Conor Hails, head of the University of Pennsylvania’s Sigma Chi chapter, was in a Philadelphia hotel ballroom last month for a Barclays Plc recruiting reception. A friend pointed out a banker from their fraternity. Hails, 20, approached with a secret handshake.
“We exchanged a grip, and he said, ‘Every Sigma Chi gets a business card,’” Hails recalled. “We’re trying to create Sigma Chi on Wall Street, a little fraternity on Wall Street.”
As students vie for 2014 internships in an industry where 22-year-olds can make more than $100,000 a year, interviews with three dozen fraternity members showed a network whose Wall Street alumni guide resumes to the tops of stacks, reveal interview questions with recommended answers, offer applicants secret mottoes and support chapters facing crackdowns.
That’s one reason men continue to dominate on Wall Street, where no woman has run a big bank. General Motors Co. announced Dec. 10 it would make Mary Barra the auto industry’s first female chief executive officer, the same day research firm Catalyst Inc. showed women holding about one in eight executive roles in U.S. finance.
The fraternity pipeline helps undergraduates beat odds three times steeper than Princeton University’s record-low acceptance rate, with Goldman Sachs Group Inc. choosing 350 investment-banking interns this year from 17,000 applicants.

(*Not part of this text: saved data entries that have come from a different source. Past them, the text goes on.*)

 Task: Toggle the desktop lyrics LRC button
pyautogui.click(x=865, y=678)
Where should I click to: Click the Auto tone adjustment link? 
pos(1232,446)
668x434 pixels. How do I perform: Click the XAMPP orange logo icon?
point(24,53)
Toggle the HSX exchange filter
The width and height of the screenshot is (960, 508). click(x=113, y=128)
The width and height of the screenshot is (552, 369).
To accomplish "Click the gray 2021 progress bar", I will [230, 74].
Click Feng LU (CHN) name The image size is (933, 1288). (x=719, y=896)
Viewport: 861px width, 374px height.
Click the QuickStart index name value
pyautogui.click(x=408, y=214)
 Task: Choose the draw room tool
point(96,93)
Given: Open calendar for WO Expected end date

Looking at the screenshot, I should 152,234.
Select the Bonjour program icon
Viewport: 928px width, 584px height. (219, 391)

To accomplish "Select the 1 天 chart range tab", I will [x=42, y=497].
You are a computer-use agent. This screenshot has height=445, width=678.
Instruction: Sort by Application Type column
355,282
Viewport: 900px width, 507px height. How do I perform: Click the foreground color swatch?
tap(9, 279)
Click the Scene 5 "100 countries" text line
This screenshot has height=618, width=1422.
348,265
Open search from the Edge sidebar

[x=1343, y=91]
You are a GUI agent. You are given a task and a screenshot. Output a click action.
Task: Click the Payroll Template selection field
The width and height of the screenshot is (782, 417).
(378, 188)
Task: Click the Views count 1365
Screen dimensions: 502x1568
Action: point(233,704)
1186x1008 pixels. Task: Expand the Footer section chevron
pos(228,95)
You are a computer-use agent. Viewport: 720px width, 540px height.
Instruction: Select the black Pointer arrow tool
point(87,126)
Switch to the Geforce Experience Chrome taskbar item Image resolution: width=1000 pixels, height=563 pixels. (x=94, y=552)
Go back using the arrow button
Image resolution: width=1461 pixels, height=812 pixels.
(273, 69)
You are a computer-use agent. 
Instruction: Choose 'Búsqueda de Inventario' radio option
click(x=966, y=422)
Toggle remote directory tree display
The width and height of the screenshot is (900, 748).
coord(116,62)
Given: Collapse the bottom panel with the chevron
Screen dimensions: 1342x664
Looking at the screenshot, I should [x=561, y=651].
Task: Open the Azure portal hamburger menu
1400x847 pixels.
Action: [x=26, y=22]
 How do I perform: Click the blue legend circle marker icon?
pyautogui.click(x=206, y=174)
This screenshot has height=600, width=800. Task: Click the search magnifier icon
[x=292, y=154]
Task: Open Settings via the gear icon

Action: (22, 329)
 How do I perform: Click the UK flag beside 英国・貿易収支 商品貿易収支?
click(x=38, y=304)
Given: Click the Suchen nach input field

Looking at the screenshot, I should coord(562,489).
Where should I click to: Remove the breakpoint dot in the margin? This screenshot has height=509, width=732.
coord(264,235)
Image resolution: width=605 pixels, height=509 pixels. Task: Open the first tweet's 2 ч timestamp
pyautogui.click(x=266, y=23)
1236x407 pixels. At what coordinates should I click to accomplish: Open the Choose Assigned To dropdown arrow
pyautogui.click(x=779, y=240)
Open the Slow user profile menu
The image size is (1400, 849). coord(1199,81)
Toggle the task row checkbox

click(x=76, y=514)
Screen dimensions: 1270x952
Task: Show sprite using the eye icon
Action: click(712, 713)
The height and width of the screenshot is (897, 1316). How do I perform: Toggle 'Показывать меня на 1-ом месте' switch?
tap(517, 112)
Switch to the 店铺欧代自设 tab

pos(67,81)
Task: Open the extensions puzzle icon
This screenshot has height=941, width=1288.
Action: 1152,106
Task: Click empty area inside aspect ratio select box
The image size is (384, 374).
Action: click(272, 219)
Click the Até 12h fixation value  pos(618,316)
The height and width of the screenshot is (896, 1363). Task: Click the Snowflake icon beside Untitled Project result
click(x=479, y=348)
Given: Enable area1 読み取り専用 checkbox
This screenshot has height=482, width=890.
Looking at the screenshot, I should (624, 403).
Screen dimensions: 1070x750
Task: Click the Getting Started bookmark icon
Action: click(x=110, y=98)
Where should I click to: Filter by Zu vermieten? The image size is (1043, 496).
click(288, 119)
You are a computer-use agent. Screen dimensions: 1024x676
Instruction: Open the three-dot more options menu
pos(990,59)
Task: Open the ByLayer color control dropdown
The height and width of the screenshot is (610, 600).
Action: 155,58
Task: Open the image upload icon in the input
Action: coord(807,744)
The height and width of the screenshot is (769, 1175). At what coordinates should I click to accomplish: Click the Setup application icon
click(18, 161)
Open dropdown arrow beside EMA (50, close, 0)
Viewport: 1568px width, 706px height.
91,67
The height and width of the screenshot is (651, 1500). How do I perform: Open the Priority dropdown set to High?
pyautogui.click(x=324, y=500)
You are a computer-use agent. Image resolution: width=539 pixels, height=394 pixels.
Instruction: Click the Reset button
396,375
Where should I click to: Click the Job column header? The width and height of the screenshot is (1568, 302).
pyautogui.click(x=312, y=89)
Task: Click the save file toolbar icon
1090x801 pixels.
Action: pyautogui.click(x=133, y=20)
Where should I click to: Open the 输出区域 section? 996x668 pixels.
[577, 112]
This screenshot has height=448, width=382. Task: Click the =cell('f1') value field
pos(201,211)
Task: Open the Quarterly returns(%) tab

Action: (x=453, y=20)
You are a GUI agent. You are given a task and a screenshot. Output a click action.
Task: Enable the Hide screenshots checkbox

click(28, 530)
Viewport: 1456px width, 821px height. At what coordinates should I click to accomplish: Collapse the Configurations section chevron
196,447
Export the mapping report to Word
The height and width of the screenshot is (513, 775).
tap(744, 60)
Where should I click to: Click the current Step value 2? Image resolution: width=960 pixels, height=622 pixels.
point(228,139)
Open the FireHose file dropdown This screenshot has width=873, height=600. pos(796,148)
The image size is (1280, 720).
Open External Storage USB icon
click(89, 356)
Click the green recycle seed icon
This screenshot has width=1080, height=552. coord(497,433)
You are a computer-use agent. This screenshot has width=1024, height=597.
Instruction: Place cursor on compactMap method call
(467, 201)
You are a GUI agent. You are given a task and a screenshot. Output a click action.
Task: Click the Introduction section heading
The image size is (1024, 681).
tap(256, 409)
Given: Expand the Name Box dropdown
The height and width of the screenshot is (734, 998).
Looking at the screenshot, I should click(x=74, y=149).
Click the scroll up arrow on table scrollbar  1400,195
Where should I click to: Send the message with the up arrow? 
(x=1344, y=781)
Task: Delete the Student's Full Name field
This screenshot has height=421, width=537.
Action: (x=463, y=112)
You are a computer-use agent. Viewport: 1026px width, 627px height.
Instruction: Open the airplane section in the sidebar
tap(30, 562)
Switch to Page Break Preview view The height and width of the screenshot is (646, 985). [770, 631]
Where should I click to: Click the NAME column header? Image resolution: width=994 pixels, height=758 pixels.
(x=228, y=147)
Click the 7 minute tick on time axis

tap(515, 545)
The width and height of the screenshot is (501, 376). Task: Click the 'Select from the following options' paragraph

Penn’s Alpha Epsilon Pi, which gave up its charter in 2012 to escape sanctions for hazing, got a member into Morgan Stanley for the fourth year in a row. Dartmouth College’s Alpha Delta, an inspiration for the 1978 comedy “Animal House,” sent someone to the New York-based firm from the fifth consecutive class days after a New Hampshire court reprimanded the chapter for providing alcohol to someone underage, filings show.
Fraternities retain influence in the face of scrutiny by parents, politicians and police for binge drinking, hazing and at least 60 deaths in the U.S. since 2005. A freshman at Baruch College in New York died this month after suffering a blow to the head during a Pi Delta Psi hazing ritual, according to Monroe County, Pennsylvania, District Attorney David Christine.
The largest U.S. banks say they are meritocracies and run diversity programs to shift an industry that once only let women onto the New York Stock Exchange floor as clerks during wartime shortages. Goldman Sachs added 10 women last year to a partnership that had one when CEO Lloyd C. Blankfein was elected to it in 1988.
“There obviously has been much progress since 20 years ago,” said Siegfried von Bonin, head of Dartmouth’s Alpha Delta chapter. “But the reality is that it’s still very much a male- dominated culture.”